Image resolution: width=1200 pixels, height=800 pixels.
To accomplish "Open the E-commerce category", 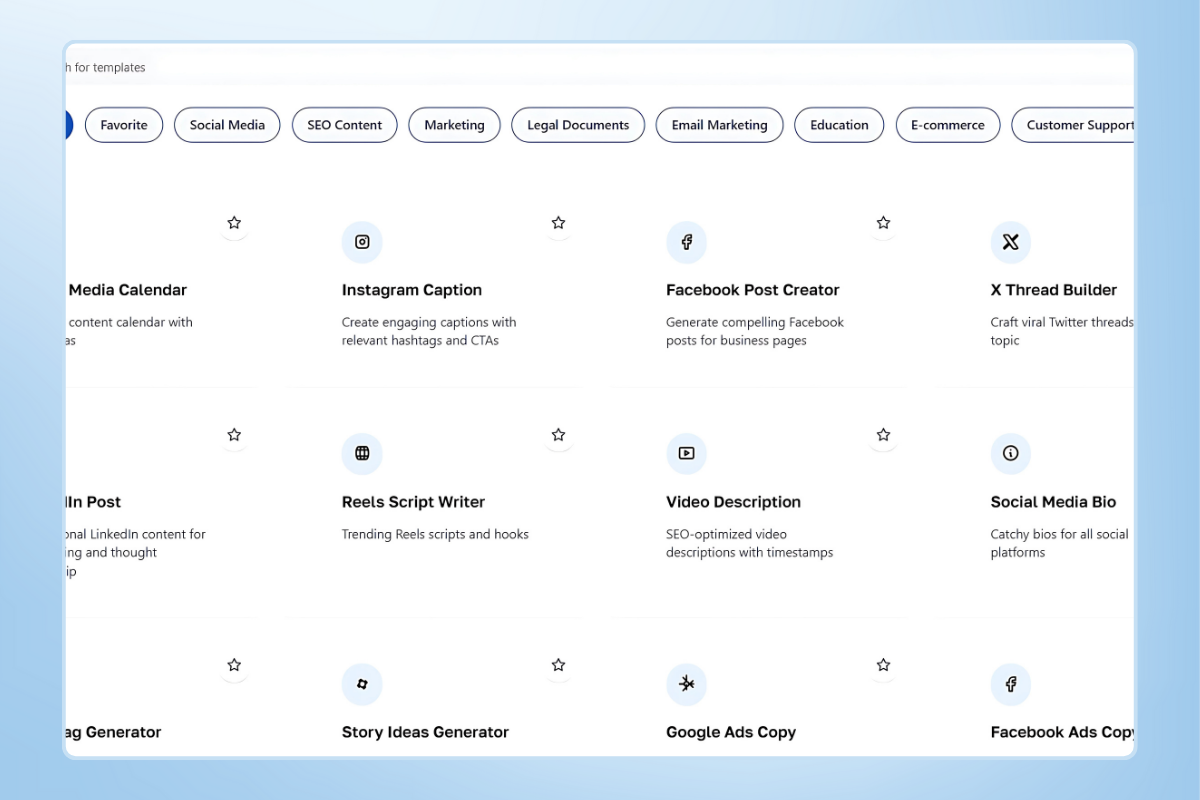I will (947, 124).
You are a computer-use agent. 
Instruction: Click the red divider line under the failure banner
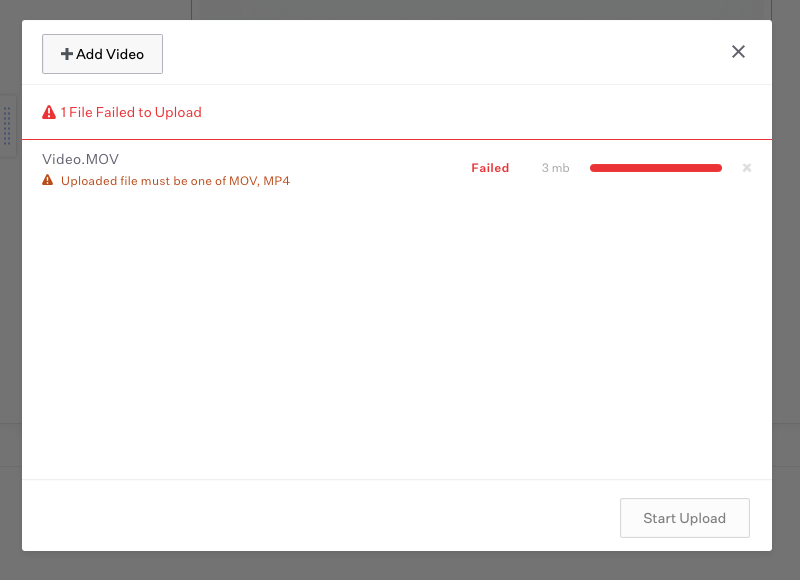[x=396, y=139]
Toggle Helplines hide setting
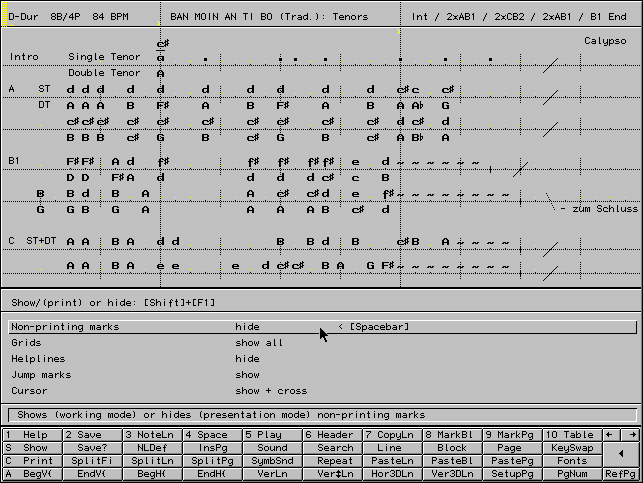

-=-=-=-=-

INSTRUCTIONS TO FOLLOW ::
Repeat each line word for word, from the one with "You are a computer-use agent." down to the last line of the data, and keep the pictures out of it.

SOLUTION TO THIS TASK ::
You are a computer-use agent. 
Instruction: Click the red divider line under the failure banner
[x=396, y=139]
Toggle Helplines hide setting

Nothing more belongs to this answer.